あらすじ
ある日曜日の朝、男の子はすることがなかったので、シャベルを持って穴を掘ることにした。
穴を掘っていると、いろんな人が話しかけてくる。
男の子はそれでも穴を堀り続け……。
シンプル……
すごくシンプルな内容の本である。
あまりにシンプルなので、いろいろ考えようとしてしまうおとなは、いろいろ考えてしまうかもしれない。
でも別に無理していろいろ考えなくてもいいのかもしれないという気持ちにもなる不思議なノリの絵本である。別にお笑い系の絵本ではない。
ある男の子が、日曜日の朝、することがなかったので穴を掘ることにした。シャベルを使って、ざくざくと掘っていく。

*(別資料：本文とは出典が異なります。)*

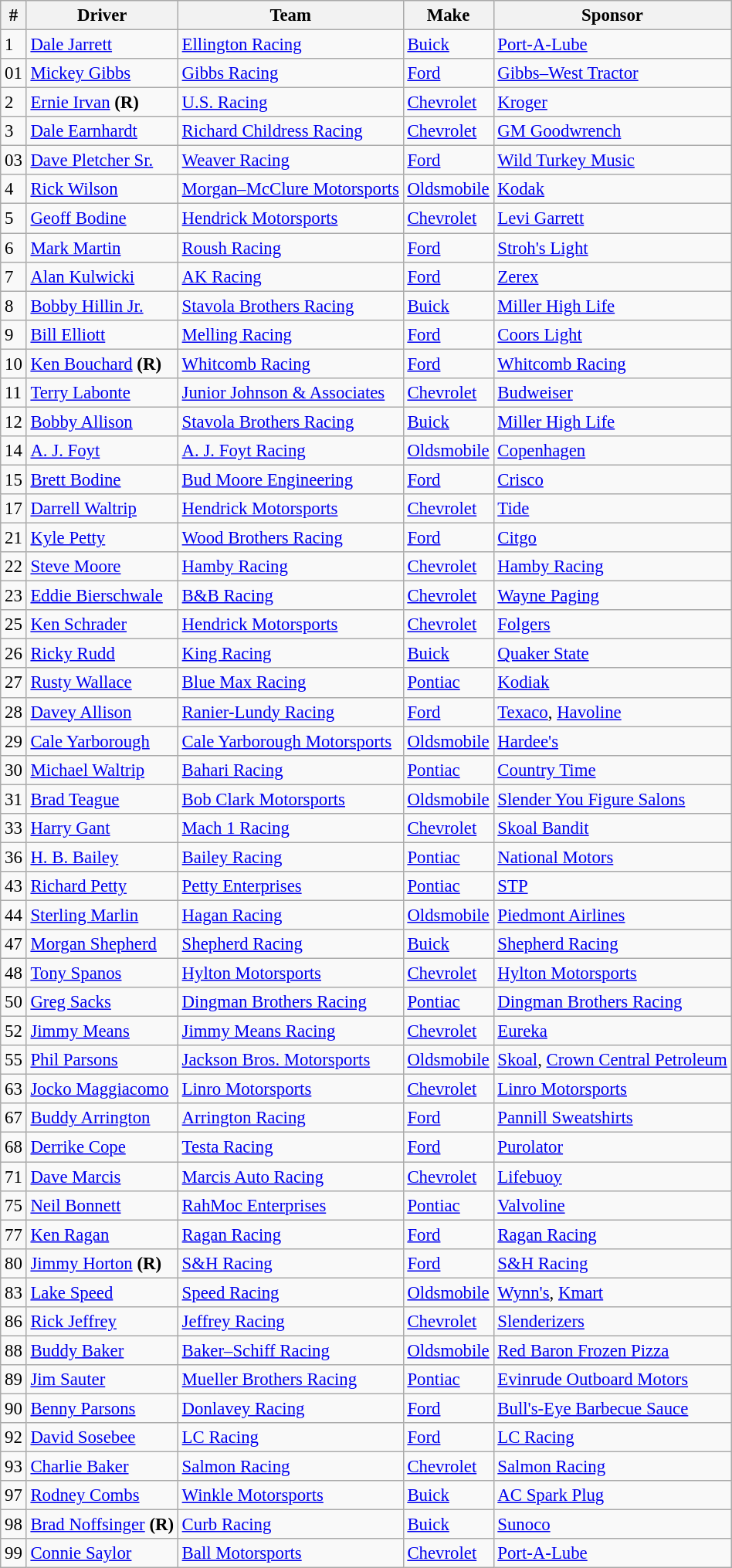
AC Spark Plug (612, 1496)
Rick Jeffrey (102, 1322)
# (14, 15)
Baker–Schiff Racing (290, 1350)
Tony Spanos (102, 974)
75 (14, 1205)
Greg Sacks (102, 1002)
Copenhagen (612, 451)
A. J. Foyt (102, 451)
Blue Max Racing (290, 683)
90 (14, 1408)
93 (14, 1467)
Valvoline (612, 1205)
Ellington Racing (290, 45)
Ken Bouchard (R) (102, 364)
28 (14, 712)
29 (14, 741)
Gibbs Racing (290, 73)
Buddy Baker (102, 1350)
Wynn's, Kmart (612, 1293)
23 (14, 596)
Marcis Auto Racing (290, 1177)
36 (14, 857)
12 (14, 422)
Kodiak (612, 683)
10 (14, 364)
99 (14, 1554)
Harry Gant (102, 829)
48 (14, 974)
47 (14, 944)
Alan Kulwicki (102, 276)
4 (14, 189)
Zerex (612, 276)
1 (14, 45)
Mach 1 Racing (290, 829)
Wild Turkey Music (612, 161)
Jimmy Horton (R) (102, 1263)
Mickey Gibbs (102, 73)
B&B Racing (290, 596)
6 (14, 248)
Piedmont Airlines (612, 915)
68 (14, 1147)
8 (14, 306)
Jocko Maggiacomo (102, 1090)
Citgo (612, 538)
Bobby Hillin Jr. (102, 306)
Sponsor (612, 15)
H. B. Bailey (102, 857)
Cale Yarborough (102, 741)
25 (14, 625)
Terry Labonte (102, 393)
STP (612, 886)
01 (14, 73)
Hardee's (612, 741)
Morgan–McClure Motorsports (290, 189)
Bill Elliott (102, 334)
Buddy Arrington (102, 1119)
Bud Moore Engineering (290, 480)
17 (14, 509)
Jimmy Means (102, 1032)
15 (14, 480)
22 (14, 567)
Sunoco (612, 1525)
Ball Motorsports (290, 1554)
AK Racing (290, 276)
Bahari Racing (290, 770)
Kodak (612, 189)
Geoff Bodine (102, 219)
Kyle Petty (102, 538)
5 (14, 219)
Petty Enterprises (290, 886)
Eddie Bierschwale (102, 596)
Lifebuoy (612, 1177)
Bailey Racing (290, 857)
Team (290, 15)
21 (14, 538)
Gibbs–West Tractor (612, 73)
Brad Noffsinger (R) (102, 1525)
Brett Bodine (102, 480)
Crisco (612, 480)
Folgers (612, 625)
David Sosebee (102, 1438)
Derrike Cope (102, 1147)
9 (14, 334)
Dave Pletcher Sr. (102, 161)
Jackson Bros. Motorsports (290, 1060)
Junior Johnson & Associates (290, 393)
Rusty Wallace (102, 683)
Wayne Paging (612, 596)
Ken Ragan (102, 1235)
Sterling Marlin (102, 915)
Jeffrey Racing (290, 1322)
Stroh's Light (612, 248)
Purolator (612, 1147)
Michael Waltrip (102, 770)
Weaver Racing (290, 161)
88 (14, 1350)
A. J. Foyt Racing (290, 451)
Mueller Brothers Racing (290, 1380)
Darrell Waltrip (102, 509)
Coors Light (612, 334)
86 (14, 1322)
Phil Parsons (102, 1060)
50 (14, 1002)
Skoal, Crown Central Petroleum (612, 1060)
89 (14, 1380)
77 (14, 1235)
Red Baron Frozen Pizza (612, 1350)
Charlie Baker (102, 1467)
92 (14, 1438)
63 (14, 1090)
Morgan Shepherd (102, 944)
Davey Allison (102, 712)
Testa Racing (290, 1147)
Dale Earnhardt (102, 131)
71 (14, 1177)
Country Time (612, 770)
55 (14, 1060)
Neil Bonnett (102, 1205)
U.S. Racing (290, 103)
98 (14, 1525)
44 (14, 915)
Benny Parsons (102, 1408)
Jimmy Means Racing (290, 1032)
14 (14, 451)
Skoal Bandit (612, 829)
Winkle Motorsports (290, 1496)
Make (448, 15)
Dale Jarrett (102, 45)
Ricky Rudd (102, 654)
97 (14, 1496)
Bull's-Eye Barbecue Sauce (612, 1408)
Jim Sauter (102, 1380)
Pannill Sweatshirts (612, 1119)
7 (14, 276)
67 (14, 1119)
Slenderizers (612, 1322)
Lake Speed (102, 1293)
Roush Racing (290, 248)
Cale Yarborough Motorsports (290, 741)
Quaker State (612, 654)
Arrington Racing (290, 1119)
Rodney Combs (102, 1496)
GM Goodwrench (612, 131)
Steve Moore (102, 567)
03 (14, 161)
Tide (612, 509)
Melling Racing (290, 334)
Budweiser (612, 393)
11 (14, 393)
33 (14, 829)
Wood Brothers Racing (290, 538)
National Motors (612, 857)
Hagan Racing (290, 915)
Richard Childress Racing (290, 131)
Levi Garrett (612, 219)
52 (14, 1032)
Slender You Figure Salons (612, 799)
King Racing (290, 654)
Richard Petty (102, 886)
83 (14, 1293)
Ranier-Lundy Racing (290, 712)
27 (14, 683)
Evinrude Outboard Motors (612, 1380)
30 (14, 770)
Rick Wilson (102, 189)
Ken Schrader (102, 625)
Connie Saylor (102, 1554)
Bob Clark Motorsports (290, 799)
26 (14, 654)
80 (14, 1263)
Bobby Allison (102, 422)
3 (14, 131)
43 (14, 886)
Curb Racing (290, 1525)
Donlavey Racing (290, 1408)
Speed Racing (290, 1293)
2 (14, 103)
Eureka (612, 1032)
31 (14, 799)
Brad Teague (102, 799)
Texaco, Havoline (612, 712)
Driver (102, 15)
Dave Marcis (102, 1177)
Mark Martin (102, 248)
RahMoc Enterprises (290, 1205)
Ernie Irvan (R) (102, 103)
Kroger (612, 103)
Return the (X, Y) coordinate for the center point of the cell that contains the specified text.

掘っている間、妹やお母さんや、お父さん、友達など、いろんな人が声をかけてくる。「なにをしているの?」とか、「がんばれよ」とか。でも男の子反応は、それほど激しくない。「まあね」「そうだね」と、さらりと受け流して、ひたすら穴を掘っていくのである。
しばらく掘って、男の子は穴の中に座る。
ふー、といった具合である。
この穴はぼくの穴だ、と考えるのである。これは居場所を作ったかのようにも思えるし、心のいやしを得たかのようにも見える。
穴に座った男の子に、また再びいろんな人が声をかけてくるのだが、男の子の反応は薄い。薄いというか、淡々としている。
そして男の子はどうしたのかというと……
掘った穴を埋めていくのだ。
この穴は、ぼくの穴だと思いながら。
穴を掘って、穴を味わって、穴を埋める。それだけのシンプルな内容なのである。
シンプルゆえに、いろいろと考えてしまう。
でも、答えはないのかもしれない。
これを読む子どもたちは、ただ単に穴を掘って穴に座って、穴を埋めるという展開におもしろさを見いだすのかもしれない。
穴を掘っていく
文章の量は少ない。
話の展開はシンプルで、難解なところはひとつもない。
幼児、低学年向けだろう。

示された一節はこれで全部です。